Not in vain
You know that your labour is not in vain.
Is it just me, or does every bone in your body ache for that to be true? Not in vain. Not pointless, not come to nothing, not forgotten and crumbled to dust. Not in vain.
Because, again, maybe this is just me, but isn’t that one of our ultimate fears? There’s an amazing bit in a play I saw a while ago where a travelling acting troupe come across the two main characters in a wood and convince them to pay for a performance, and while the performance is happening the two men slip away and carry on with their journey. Later, they meet them again and the lead actor is absolutely furious with them – it’s almost heart-breaking how he describes what they did. He talks about how utterly absurd it is to act without an audience –
“There we were - demented children mincing about in clothes that no one ever wore, speaking as no man ever spoke, swearing love in wigs and rhymed couplets, killing each other with wooden swords... – and every gesture, every pose, vanishing into the thin unpopulated air.”
He talks about the creeping fear as they performed that they couldn’t see where the audience was, and the dread that they might have gone; he says,
“Even then, habit and stubborn trust that our audience spied upon us from behind the nearest bush, forced our bodies to blunder on long after they had emptied of meaning, until like runaway carts they dragged to a halt. No one came forward. No one shouted at us.”
They are faced with a nothing much more awful than any something ever could be, the silence that says: No one has been watching. You have poured yourself into this, and it was all for nothing.

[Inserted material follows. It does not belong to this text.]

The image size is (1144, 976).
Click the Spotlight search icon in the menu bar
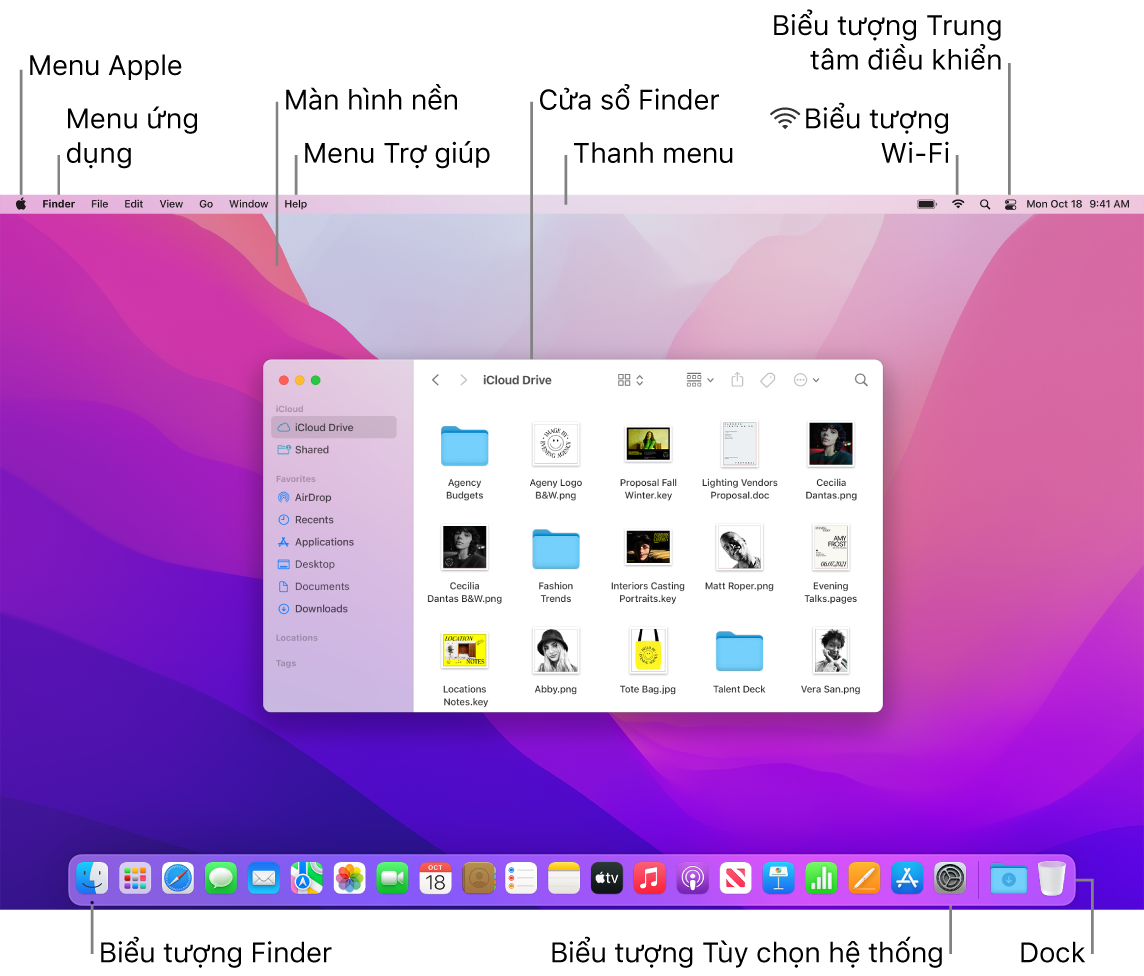pos(985,203)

Do you have that quiet, low-level fear sometimes that what you’re pouring yourself into is going to turn out to be pointless? That you will work and struggle and fight and sacrifice and when you finally get to the end of mile twenty-three of the marathon you will realise that there is no finish line and no one is watching and you’ve been running the wrong way? Personally, I find that thought really, deeply dark. And that is why these words are so precious to me:
Those words are true, and I am sure of it. Those words carry the authority of Jesus. And they promise that our labour, our work, the efforts that we pour ourselves into, if we and those efforts are in Jesus the Lord, are not in vain. Never in vain. Not a drop wasted.

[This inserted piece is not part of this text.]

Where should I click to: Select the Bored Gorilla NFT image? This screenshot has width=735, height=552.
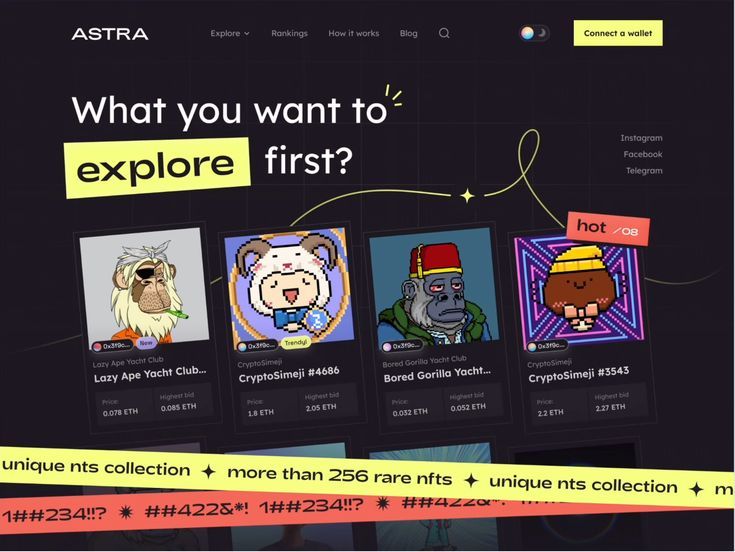click(432, 285)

And you know what? I think if I really know that, if I really believe that, with God’s help that is all the courage I need to keep going. It might sound weird to talk about courage for keeping going – courage sounds like the thing you need at the start, to take the big step, to make the big move, and of course that is true. But actually, I think it takes a different, deeper kind of courage when you’ve started something that you know is important, and you know it’s right, but it just doesn’t feel like it’s working. An author I used to love talked about kayaking across an inlet. At first you feel you’re moving fast and you’ll be there in minutes, and then you get towards the middle, and you paddle and you paddle and you’re getting more and more tired, but the far shore never seems to look any closer and the shore you just left never seems further away; and you’re so tempted just to drop the paddle, and relax your aching muscles, and just drift with the current. It was the same with my degree. It’s the same with any big project or goal. I haven’t been around for long enough to experience it yet, but I’m guessing it’s going to be the same in marriage, the same in having kids. There’s a different, deeper kind of courage you need to be tired and be frustrated, and feel like this is going nowhere, and to keep putting the paddle in the water and pushing.

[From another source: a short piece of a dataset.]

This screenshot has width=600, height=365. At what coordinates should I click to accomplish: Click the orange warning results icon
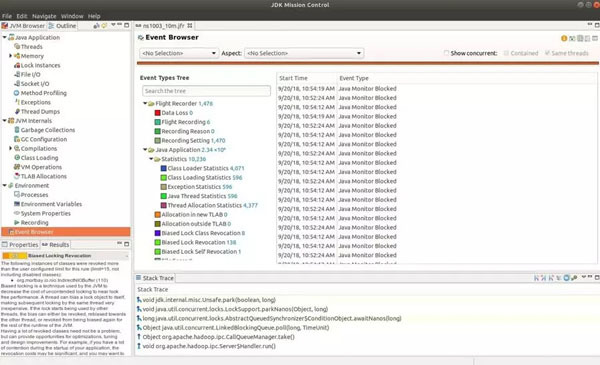[564, 38]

I spend most of my working life trying to help people to meet and trust Jesus – trying to help others and trying myself to hold out Jesus to people and show him who he is, and invite them to follow him for themselves. And to be honest, it’s quite hard work. And sometimes, it gets tiring and it gets frustrating, and it feels like nothing is happening, like I’m just paddling and paddling and I can’t see any kind of shoreline getting any closer. But those words are so precious to me: it’s not in vain. Nothing I do in Jesus is in vain. And those words come in a letter by one of the very first Christians, Paul, to a group of people in Corinth and they come at the end of this huge, amazing section talking about the reality that Jesus rose from the dead into everlasting life and he’s bringing us with him. And Paul is saying: because of that, you can give yourself to the work of Jesus, you can pour yourself out for him day after day after day and you know, you know for a fact, that not one bit of it will be wasted. Not one drop of it will be lost. You will not grind to a halt and find that no one has been watching and none of it has meant a thing. You will get to the end and you will be raised to new and permanent and glorious life, and you will see his face and he will say, “Well done, good and faithful servant,” and there is no higher prize to be had in the universe. And you will look around, you will spend eternity discovering and delighting in the new world that he was crafted – renewed and redeemed and saturated with himself – out of the old one that he gave to us and you will find there that nothing you did in him was in vain.
If death has the last word, we are all pouring ourselves out onto dusty ground and all our efforts will trickle downwards and away and nothing will grow there. But if Jesus has risen – and he has – then we are planting good seeds in eternally fertile soil and he will surprise and delight us with what he brings to flourish from them. That’s the courage I need for keeping going.